Higher energy and transportation costs don't stop at the gas station. Desjardins expects these elevated input costs to gradually feed through into food prices and other consumer goods as the year progresses, creating broader inflationary pressure across the economy that will take months to fully materialize.

What This Means for Mortgage Rates

For Canadian homeowners and prospective buyers, the implications are significant. Bond yields have already risen as investors scale back expectations for aggressive interest rate cuts, creating upward pressure on fixed mortgage rates at multiple lenders.
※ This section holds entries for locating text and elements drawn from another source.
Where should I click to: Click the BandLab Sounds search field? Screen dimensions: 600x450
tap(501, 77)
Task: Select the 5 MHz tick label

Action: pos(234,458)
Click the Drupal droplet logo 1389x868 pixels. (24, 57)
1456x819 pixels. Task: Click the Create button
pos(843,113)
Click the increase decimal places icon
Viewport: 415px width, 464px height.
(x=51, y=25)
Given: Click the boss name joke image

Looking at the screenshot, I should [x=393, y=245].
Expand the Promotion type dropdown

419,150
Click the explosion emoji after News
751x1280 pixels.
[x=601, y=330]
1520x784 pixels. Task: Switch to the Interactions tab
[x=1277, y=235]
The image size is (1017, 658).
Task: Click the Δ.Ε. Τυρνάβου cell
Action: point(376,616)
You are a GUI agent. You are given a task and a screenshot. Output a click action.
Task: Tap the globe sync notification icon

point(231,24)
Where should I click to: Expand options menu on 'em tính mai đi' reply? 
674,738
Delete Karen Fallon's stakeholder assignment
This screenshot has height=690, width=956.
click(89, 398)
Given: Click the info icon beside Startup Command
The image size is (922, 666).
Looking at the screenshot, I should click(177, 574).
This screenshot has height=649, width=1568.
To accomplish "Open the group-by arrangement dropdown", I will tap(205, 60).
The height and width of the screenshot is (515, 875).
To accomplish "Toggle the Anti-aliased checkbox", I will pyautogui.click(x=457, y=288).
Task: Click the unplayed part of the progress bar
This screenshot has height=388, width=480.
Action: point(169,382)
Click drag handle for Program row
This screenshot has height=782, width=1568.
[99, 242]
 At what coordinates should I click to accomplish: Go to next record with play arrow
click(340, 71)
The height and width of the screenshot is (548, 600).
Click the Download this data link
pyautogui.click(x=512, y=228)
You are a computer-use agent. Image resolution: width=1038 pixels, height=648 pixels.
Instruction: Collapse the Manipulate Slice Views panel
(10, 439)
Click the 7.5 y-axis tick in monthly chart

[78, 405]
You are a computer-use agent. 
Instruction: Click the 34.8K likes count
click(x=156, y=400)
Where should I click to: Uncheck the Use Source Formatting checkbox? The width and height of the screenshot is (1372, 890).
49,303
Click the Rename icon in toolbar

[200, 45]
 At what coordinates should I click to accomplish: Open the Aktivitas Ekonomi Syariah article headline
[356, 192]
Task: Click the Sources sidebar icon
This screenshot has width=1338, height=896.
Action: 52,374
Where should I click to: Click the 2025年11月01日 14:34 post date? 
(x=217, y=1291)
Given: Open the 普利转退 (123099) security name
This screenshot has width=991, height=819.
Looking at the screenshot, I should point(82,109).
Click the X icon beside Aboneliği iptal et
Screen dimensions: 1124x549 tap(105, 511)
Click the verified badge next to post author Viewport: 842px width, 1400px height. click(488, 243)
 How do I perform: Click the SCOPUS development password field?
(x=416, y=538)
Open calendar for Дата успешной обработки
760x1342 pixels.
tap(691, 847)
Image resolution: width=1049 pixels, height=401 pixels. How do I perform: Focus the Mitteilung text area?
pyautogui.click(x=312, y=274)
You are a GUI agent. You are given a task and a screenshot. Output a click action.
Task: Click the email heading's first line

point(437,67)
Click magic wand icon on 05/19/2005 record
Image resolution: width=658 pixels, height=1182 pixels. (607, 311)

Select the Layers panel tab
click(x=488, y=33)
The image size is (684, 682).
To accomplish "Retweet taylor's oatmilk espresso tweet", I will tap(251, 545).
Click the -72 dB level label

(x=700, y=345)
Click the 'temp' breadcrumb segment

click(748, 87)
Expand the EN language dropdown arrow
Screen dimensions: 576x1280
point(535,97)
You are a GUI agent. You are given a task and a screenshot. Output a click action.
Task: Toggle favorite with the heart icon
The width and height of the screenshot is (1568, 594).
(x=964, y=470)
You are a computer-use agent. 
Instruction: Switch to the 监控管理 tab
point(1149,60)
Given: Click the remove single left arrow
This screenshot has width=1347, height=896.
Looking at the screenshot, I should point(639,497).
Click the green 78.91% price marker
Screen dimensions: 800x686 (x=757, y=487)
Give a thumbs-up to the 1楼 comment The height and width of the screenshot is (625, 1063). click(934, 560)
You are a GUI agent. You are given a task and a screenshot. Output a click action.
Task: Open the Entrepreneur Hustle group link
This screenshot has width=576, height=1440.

Variable-rate borrowers, meanwhile, face uncertainty about how long the Bank of Canada will maintain elevated rates.

The central bank now faces a difficult balancing act. While the Canadian economy shows signs of weakness—unemployment rose to 6.9% in April and consumer spending is flagging—persistent inflation threatens to derail any aggressive easing campaign the Bank may have been considering.

A Critical Outlook

Much depends on how long Middle East tensions persist and whether energy prices remain elevated through the second half of 2026. If crude prices moderate, inflation could ease back toward the Bank's 2% target as 2027 approaches, potentially opening the door to rate relief. If tensions persist, Canadians could face another year of elevated borrowing costs despite an otherwise weakening economy.

This report is based on analysis from Canadian Mortgage Trends and Desjardins economic forecasts released in May 2026.